Just how prevalent is myocarditis? In one emergency room at the University of Tel Aviv Medical Center, there were eight cases of myocarditis in a small age group after having received the shots, according to a study published in Circular. This was in February and March 2021, before practitioners were even on alert for this safety signal. In another study published in the Journal of the Pediatric Infectious Diseases Society, eight adolescents presented over the course of 36 days to Nicklaus Children’s Hospital in Miami with perimyocarditis. These were just the people who presented within 4 days of receiving a dose of the Pfizer shot, shortly after it was approved for this age group.
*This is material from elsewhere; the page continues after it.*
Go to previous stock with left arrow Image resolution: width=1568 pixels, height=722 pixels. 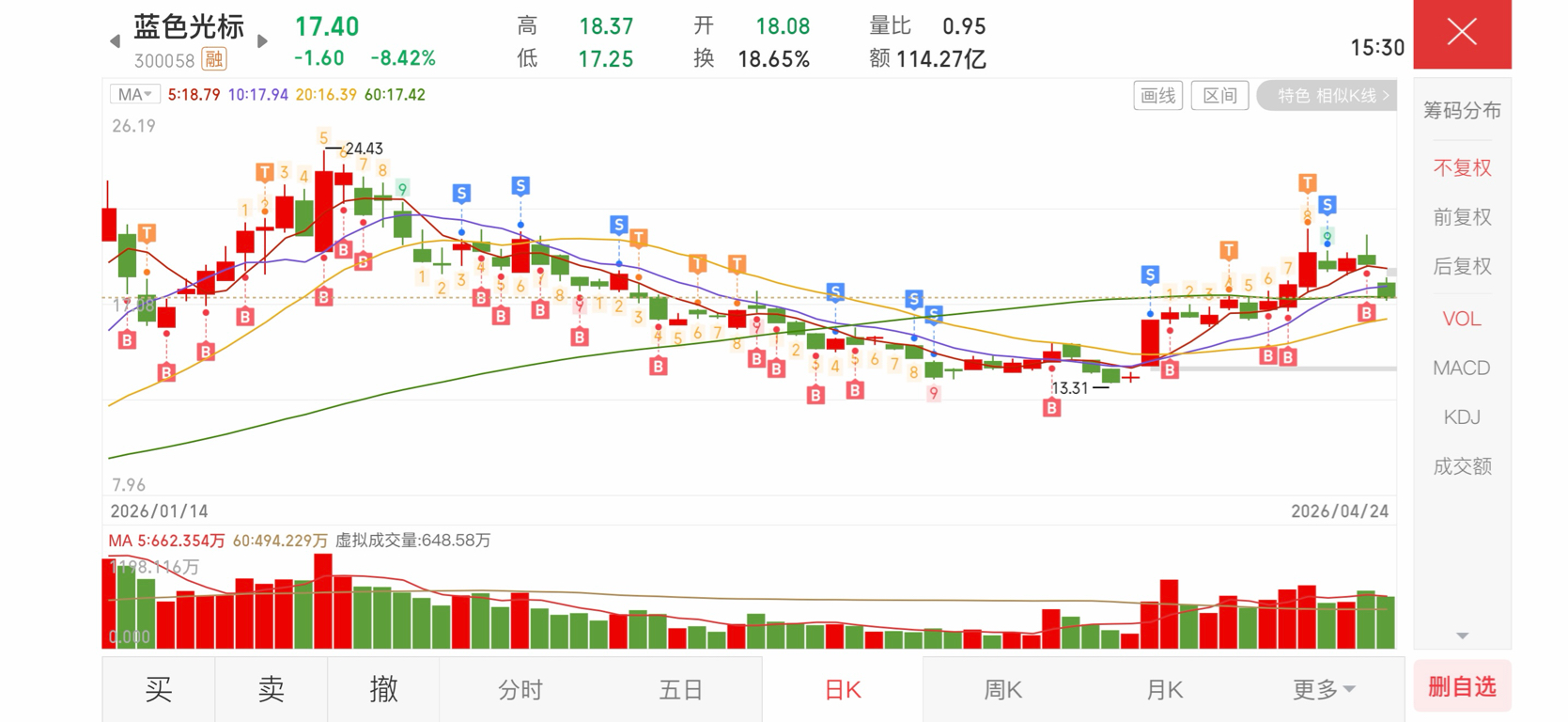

Ironically, the longer we go on promoting and mandating the shots, instead of pulling them from the market – despite the dreadful degree of safety problems – the more it acclimates the public to the new normal of “sacrifice” and tolerance for an even greater degree of risk in order to “do the right thing.” Which raises the bar even further so that anything short of proving with the scientific method that 50% of people will die from it will be insufficient for pulling the gene therapy. We are like frogs in boiling water.
Nobody explained it better than Stefan Oelrich, head of Bayer’s pharmaceutical division, at the 2021 World Health Summit (at 1:37:25). Gleefully trumpeting the future of “cell and gene therapy,” Oelrich touted the mRNA shots as the first triumph of this technology. “If we had surveyed two years ago the public if you were willing to take gene or cell therapy and inject it into your body we would have probably had a 95% refusal rate,” said Oelrich with a twinkle in his eye. “I think this pandemic has also opened many people’s eyes to innovation in a way that maybe was not possible before.”
Indeed! The new normal. Just wait until the next mRNA and you will heartily embrace the taste of innovation.